▶ **Reading passage**:
Since the late summer, I have been exploring the towns and small cities in the Connecticut River Valley in southern Vermont and New Hampshire. On a recent November morning in Claremont, New Hampshire, I was walking in a modest neighborhood that is bordered by three large mills, and whose character is defined by a Catholic church, rectory, school and convent. The day was warm and sunny, a welcome dose of Indian summer. I spotted a woman digging in her tiny front yard. She looked up and smiled.
“Good morning,” I said. “You have a nice neighborhood here.”
“It looks nice now, but winter is coming,” she warned, and introduced herself as Marylou. “That’s why I’m planting these tulips. I planted 32 of them last fall, and 31 of them came up. Planting them gives me hope. The winter is long, but I can sit by my window and wait for the tulips to come up again.”
November is a tough month. Brown leaves blow around in the chilly wind, the sun starts to fade in mid-afternoon, and a spiritual grayness sets in. Hope is suddenly not part of our vocabulary.
At first glance, Claremont seemed to be stuck in November. Behind the long row of brick mills that borders the north side of downtown, the Sugar River thundered down from several dams, powered by three days of almost constant rain. The factory buildings, some partially occupied, most vacant, were sad reminders of the town’s seemingly endless struggle to recover from the loss of its paper and textile industry.
Across the river, on hilly North Street, one can look down from a small visitors center and see all of the mills looking like one long brick wall. Down the hill behind the center, I walked along the river in an area once occupied by a large factory. What’s left are weeds, grass, and several concrete foundations. But the view was haunting, and the sound of the falling water was almost deafening. Looking across the river, I spotted some nostalgic advertising signs painted on the tall downtown buildings; and to the west, Mt. Ascutney filled the landscape, bright orange in the late-morning sun.

▶ **Data shown**:
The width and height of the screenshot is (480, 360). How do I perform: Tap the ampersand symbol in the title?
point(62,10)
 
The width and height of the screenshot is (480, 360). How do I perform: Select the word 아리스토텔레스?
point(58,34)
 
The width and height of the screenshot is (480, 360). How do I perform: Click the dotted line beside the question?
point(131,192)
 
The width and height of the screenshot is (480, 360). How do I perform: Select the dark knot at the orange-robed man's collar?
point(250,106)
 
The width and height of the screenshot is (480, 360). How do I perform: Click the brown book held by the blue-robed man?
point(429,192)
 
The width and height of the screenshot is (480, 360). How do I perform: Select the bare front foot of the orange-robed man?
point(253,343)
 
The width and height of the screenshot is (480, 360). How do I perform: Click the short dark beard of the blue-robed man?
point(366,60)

▶ **What this exercise asks**:
1) In the Claremont essay, which buildings does the writer say define the character of the neighborhood bordered by three large mills? List them all.
2) Continue the essay on Claremont, New Hampshire, from the point where it stops.

▶ **Results by task**:
1)
- Catholic church
- Rectory
- School
- Convent

2)
On the north side of Tremont Square, which serves as a roundabout for traffic, the historic and huge Moody Block stands among several smaller blocks, and towers over the adjacent Tumble Inn, a well-preserved Worcester Diner. To the east is the Claremont Opera House, which occupies the upper floors of the city hall. And to the south, Pleasant Street boasts several blocks of familiar turn-of-the-century buildings, many of them architectural gems that need restoration, including an Art Deco movie house.
After a terrific lunch of flapjacks at the Tumble Inn, and several hours of roaming the streets and talking to some folks, this little city of 14,000 residents surprised me.
The Opera House has a successful performing arts program, and a quick walk up the stairs revealed a gorgeously restored Victorian theater. The once-elegant Moody Block has recently been purchased by a developer who promises to bring it back to at least some of its glory. And according to Alicia Beck, the new executive director of Main Street Claremont, Inc., one of the blocks on Pleasant Street is being restored under the city’s first historic preservation grant.
At the visitors center, a woman told me that one of the largest mills is being redeveloped, and another mill is occupied by state offices. She added that the vacant area along the river might someday become a river walk and recreational area, if the city can get the funding. Despite the oncoming winter, there is hope in Claremont. Marylou is planting tulips.
Winter, poem by Joe Manning
Spring rolls through, no time to kill.
Summer’s sweet but fleeter still.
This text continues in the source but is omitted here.